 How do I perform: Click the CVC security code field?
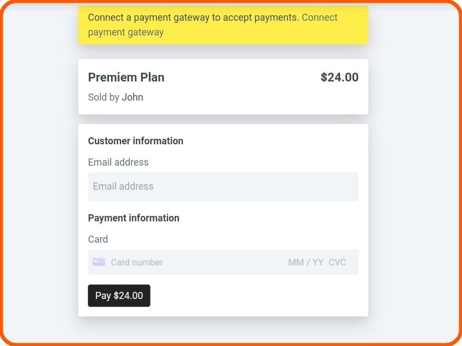click(x=337, y=262)
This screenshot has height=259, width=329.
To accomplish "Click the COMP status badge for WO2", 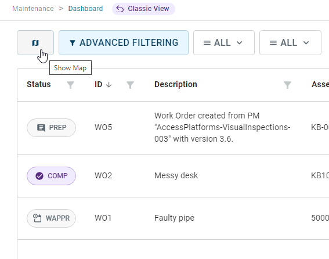I will [x=51, y=176].
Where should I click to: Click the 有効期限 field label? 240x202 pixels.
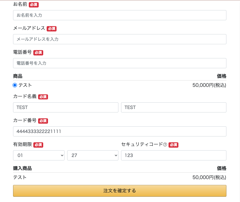tap(22, 144)
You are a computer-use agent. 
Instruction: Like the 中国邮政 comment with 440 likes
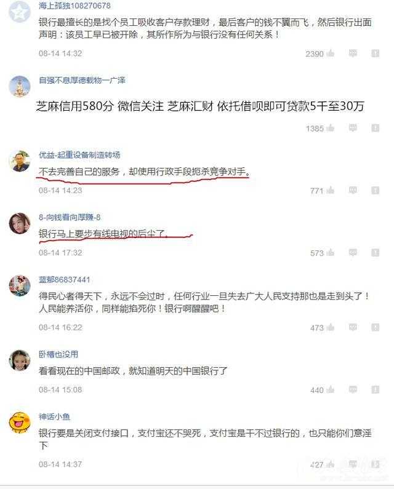point(331,389)

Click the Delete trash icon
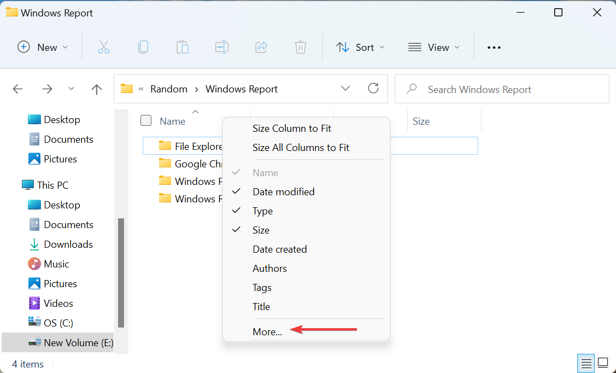(300, 47)
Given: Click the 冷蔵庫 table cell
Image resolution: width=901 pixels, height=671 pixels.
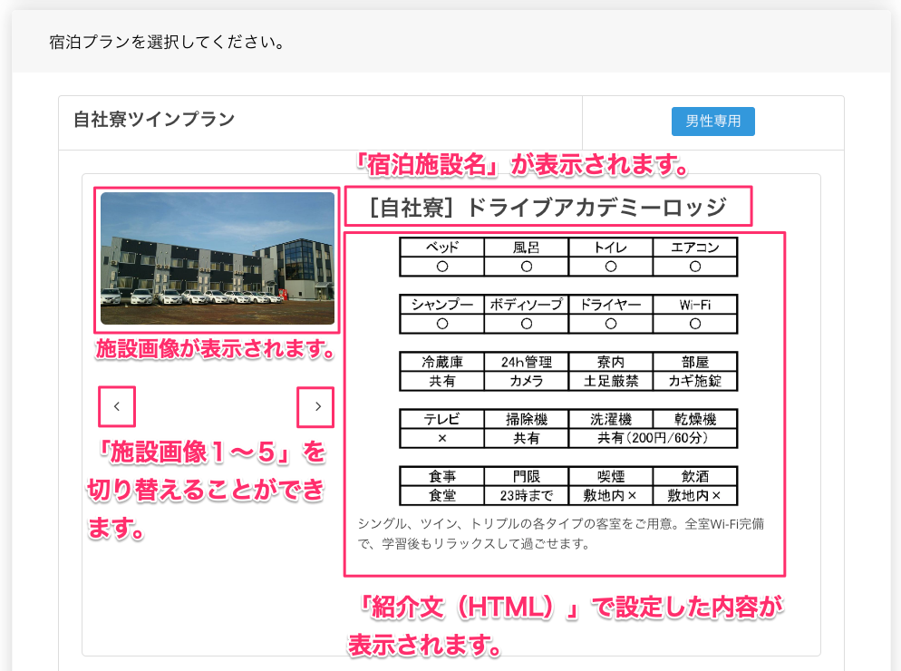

* * * * * * * * *

◆ What you are asked to do
Repeat exactly the line containing "Click the Delete trash icon" and every line after it through the end of the records, and nothing else. Leave the pictures out.

◆ Answer to this problem
Click the Delete trash icon
(300, 47)
Given: Click the 冷蔵庫 table cell
Image resolution: width=901 pixels, height=671 pixels.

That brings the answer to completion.